In 2006, in the Week of Solidarity with the SADR held in Algeria, Hamdi spoke to the conference under the title "The Saharawi woman: between duty of liberation and demands of the state". She was part of a wider discussion which included Nouria Hafs, the Secretary-General of the National Union of Algerian Women, and Saida Benhabilès, the President of the Algerian Women's Movement for Solidarity with Rural Women. Hamdi had previously led a 2003 delegation of Sahrawi women to the Algerian Popular Assembly, and met with its president Karim Younes.

=== Children's rights ===
Educating young people about Sahrawi heritage and culture and the access of Sahrawi young people to wider educational opportunities were important areas that Hamdi supported. In 2007, whilst in London she also spoke about the Sahrawi struggle at two schools. In 2001, Hamdi supported the delegation of Scouting and Guiding in Western Sahara to attend an international forum that eleven young people from the organization attended. She continued throughout her life to campaign for better access to education in refugee camps.

=== Cultural heritage ===
Hamdi was praised in 2014 for leading a "cultural resistance" to the occupation of the SADR, when she was welcomed to Algiers by the Algerian Minister for Culture Khalida Toumi. She spoke out publicly about the power of culture, both in terms of identity politics in Western Sahara, but also in terms of how art or poetry can be a catalyst for the cause of self-determination. In 2008, Hamdi petitioned Koïchiro Matsuura, Director-General of the UNESCO, to support educational programs in Sahrawi refugee camps, as well as supporting work to preserve and promote their cultural heritage for the future.

==== Film ====
Hamdi was closely involved with the Sahara International Film Festival. She launched the 12th festival in 2015 jointly with SADR Prime Minister Abdelkader Taleb Omar and South Africa's ambassador to Algeria, Dennis Thokozani Dlomo. The theme was "Universal Justice" and it had 423 participants from 20 countries.

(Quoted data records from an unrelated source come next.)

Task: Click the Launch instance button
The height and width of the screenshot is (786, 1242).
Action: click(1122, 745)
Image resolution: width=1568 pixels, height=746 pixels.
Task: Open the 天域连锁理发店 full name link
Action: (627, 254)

During the 2012 festival, Hamdi presented the festival's highest award, The White Camel, to Javier Bardem and Alvaro Longoria for their documentary film “Sons of the Clouds: Last Colony”.

==== Archives ====
In 2008, Hamdi visited Austria, where a team from GEZA were working to build a National Electronic Archive for Western Sahara . She led on a variety of cultural programmes for the population in exile, from projects around violence against women, to an oral history project called "Tell Me, Grandfather" to continually build up Sahrawi cultural heritage with young people.

==== Arts ====
In 2013, Hamdi travelled to Finland to raise awareness about women's rights in Western Sahara, especially in refugee camps and to open a new exhibition of artwork by Sahrawi artist Fadel Jalifa.

=== Accusations of aid misappropriation ===
In November 2011 it was rumored that a CD-ROM was being sent around refugee camps and on it were details of financial misappropriation of humanitarian aid, led by the Khadidja Hamdi.

==Personal life and death==
Khadidja Hamdi was married to the president of the SADR, Mohamed Abdelaziz until his death in 2016.

She was also a writer, and her book "Wedding in a Prison" was one amongst 7000 that was donated to the SADR, by the Algerian Minister of Culture.

Hamdi died on 11 July 2025, after what was described as "a struggle with terminal illness".